In terms of treatment and interventions, the literature proposed the importance of physiological, psychological, and environmental care interventions for ICU patients [1] For the physiological care, because delirium occurred mainly during the first week, sedation was administered most frequently in the first week of hospitalization to the 12 liver ICU patients with delirium, whereas pain medication was administered for almost 2 weeks. Additionally, other alternative treatments and interventions in this study included managing the discomfort symptoms by using different medications and methods such as restriction, early ventilator removal, peppermint oil wiping, wearing earplugs, and watching TV. However, the interventions used in this study differed from those proposed by Olson [8], namely modifying the environment to maintain the sleep-wake cycle of the ICU patients.

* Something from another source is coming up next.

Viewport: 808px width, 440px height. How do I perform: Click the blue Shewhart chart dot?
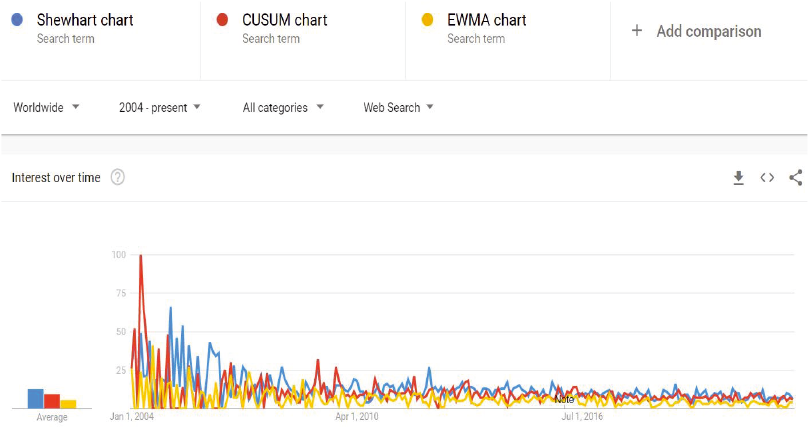[x=17, y=20]
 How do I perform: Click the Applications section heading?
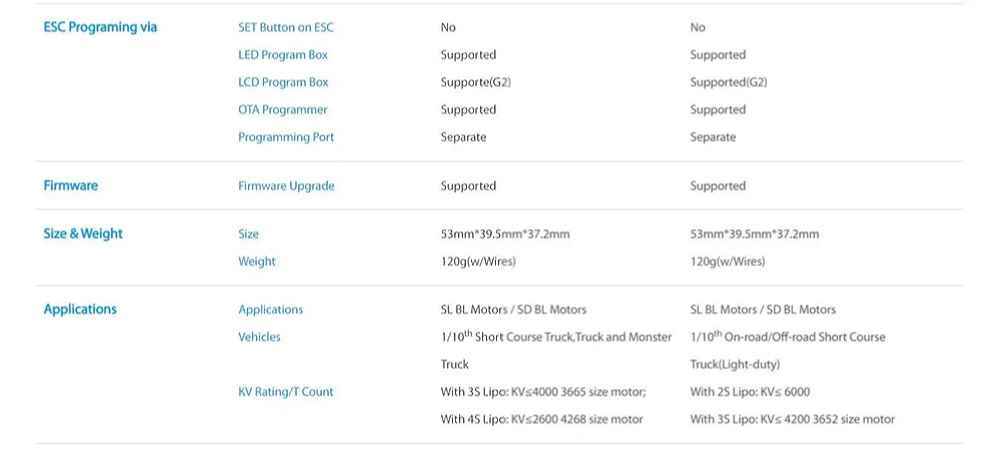pos(80,310)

Conclusion and Suggestions
In conclusion, delirium persisted for longer in the liver ICU than in the general ICU units. Furthermore, higher and lower levels of infection, glucose and Hb, respectively, than the standardized levels were the major factors observed for the delirium in the 12 liver transplant patients. Instead of treating the major factors, sedation was most frequently administered in the first week of hospitalization to the 12 ICU patients with delirium, whereas pain medication was administered for almost 2 weeks. In addition to the medications, alternative treatments and interventions were applied to the 12 liver transplant ICU patients for relieving their delirium.
Based on the findings of this study, the authors suggested that additional studies are conducted on delirium in the different ICU patients for comparing the durations of delirium, related factors, treatments, and interventions. Additionally, future studies could compare the types of delirium that occur in medical and surgical units as well as in the adult and elderly population for identifying specific delirium treatments and nursing care protocols. Furthermore, future studies could compare the delirium of hospitalized patients with that of those in long-term care facilities for identifying the different related factors for improved delirium management. Eventually, delirium could be prevented, controlled, and managed by the strategies of the health care professionals based on these scientific findings.